In [1]:
import os

# The default path for Kaggle input files
input_path = '/kaggle/input/'

# List all items in the input directory and filter for folders
folders = [folder for folder in os.listdir(input_path) 
           if os.path.isdir(os.path.join(input_path, folder))]

# Print the list of folders
print(folders)

['indian-monuments-image-dataset', 'snake-dataset-india', 'indian-paintings-dataset', 'top-500-indian-cities', 'indian-signboard-image-dataset', 'indian-currency-notes-classifier', 'postage-stamp-data-set', 'indian-actor-images-dataset', 'indian-food-images-dataset', 'indian-currency-note-images-dataset-2020', 'indian-cricketers-images', 'indian-classical-musical-instruments', 'bird-species-classification', 'india-famous-personalities-image-dataset', 'indian-dance-images', '200-bird-species-with-11788-images']


In [2]:
import os
import shutil
from tqdm import tqdm

# --- Configuration ---
# 1. Define the base path for Kaggle input
BASE_INPUT_PATH = '/kaggle/input/'

# 2. List of the source folders you want to combine
SOURCE_FOLDERS = [
    'india-famous-personalities-image-dataset', 'indian-classical-musical-instruments',
     'indian-dance-images',
    'indian-monuments-image-dataset', 'indian-currency-note-images-dataset-2020',
    'postage-stamp-data-set',
    'indian-currency-notes-classifier', 'indian-food-images-dataset', 'top-500-indian-cities', 'indian-paintings-dataset'
]

# 3. Define the destination for your new, combined dataset
#    Kaggle allows you to write to the '/kaggle/working/' directory
DESTINATION_PATH = '/kaggle/working/combined_indian_dataset/'

# --- Main Script ---
print(f"Starting the dataset combination process...")
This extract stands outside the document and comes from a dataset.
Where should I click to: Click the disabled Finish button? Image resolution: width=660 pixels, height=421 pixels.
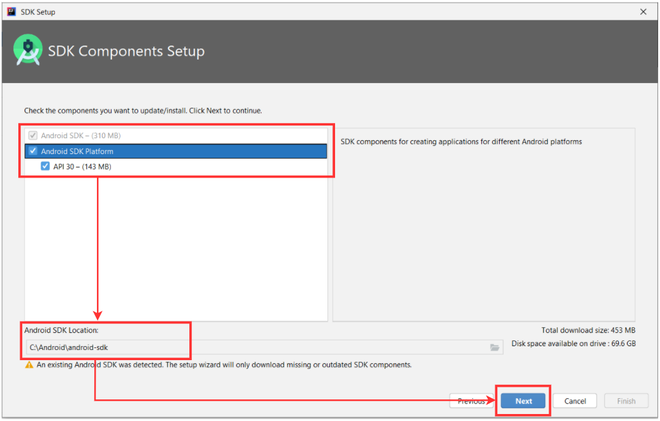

# Create the destination folder if it doesn't exist
os.makedirs(DESTINATION_PATH, exist_ok=True)
print(f"Destination folder created at: {DESTINATION_PATH}")

image_counter = 0
image_extensions = ['.jpg', '.jpeg', '.png', '.bmp', '.gif']

# Loop through each source folder
for folder_name in tqdm(SOURCE_FOLDERS, desc="Processing Folders"):
    source_path = os.path.join(BASE_INPUT_PATH, folder_name)
    
    # Check if the source directory actually exists
    if not os.path.isdir(source_path):
        print(f"Warning: Folder '{folder_name}' not found. Skipping.")
        continue

    # os.walk() recursively finds all files in all subdirectories
    for dirpath, _, filenames in os.walk(source_path):
        for filename in filenames:
            # Check if the file is an image
            if any(filename.lower().endswith(ext) for ext in image_extensions):
                
                # Construct the full path of the source image
                source_file_path = os.path.join(dirpath, filename)
                
                # Get the original file extension (e.g., '.jpg')
                original_extension = os.path.splitext(filename)[1]
                
                # Create a new, unique filename to avoid overwrites
                new_filename = f"image_{image_counter:06d}{original_extension}"
                destination_file_path = os.path.join(DESTINATION_PATH, new_filename)
                
                # Copy the file to the new destination
                shutil.copy2(source_file_path, destination_file_path)
                
                # Increment the counter
                image_counter += 1

print("\n-------------------------------------------------")
print("✅ Dataset combination complete!")
print(f"Total images copied: {image_counter}")
print(f"Your new dataset is ready at: {DESTINATION_PATH}")
print("-------------------------------------------------")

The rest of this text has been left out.